For every future that happens, many others are being foregone. The world which we live in is the result of countless choices in the past. Many aspects of our world would potentially look very different if, at crucial moments, other paths had been chosen.The 1980 US presidential election represents such a crucial moment in regard to energy technologies. While Jimmy Carter had a declared interest in renewable energy sources the victorious Ronald Ragean quickly rolled back such efforts and embraced a future based on fossil fuels.
The Golden Institute is situated in an alternate past where president Carter won the election and used his second term to advance renewable energy efforts on a scale comparable to the Apollo program. Headed by Douglas Arnd, the controversial chief strategist of the Institute, various efforts are advanced to harness unusual energy sourcres order make the country independent from fossil fuels by 1985.

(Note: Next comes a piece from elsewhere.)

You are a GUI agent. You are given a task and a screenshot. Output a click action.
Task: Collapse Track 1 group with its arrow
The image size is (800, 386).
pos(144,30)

Project Quartz declares the State of Nevada a Weather Experimentation Zone where thunderstorms are being artificially seeded to draw electricity from lightning. Infrastructural efforts are being made to equip freeway off-ramps with induction coils to save the energy usually lost when a vehicle slows down, the small profits being shared between a Chuck's Diner franchise and the driver. In individual level, people modify their cars to become mobile lightning rods, hoping to catch lightning in an artificial thunderstorm in order to sell off the electricity at market value of about $400.
While many of these fictitious efforts were later found to have counterparts in the reality of cold-war America, The Golden Institute as a scenario of massive technological change aims to reflect on the relationship between state, individual and nature in in the age of the Anthropocene. Told across various media and scales it plays ironically yet deliberately on the land-use and the entrepreneurial spirit commonly associated with the United States.
On a higher level, the project introduces the past as a means to talk about both the present and the future, challenging the scenario technique that has been dominating the discourse since its introduction by think tanks such as the one that The Golden Institute was modeled after.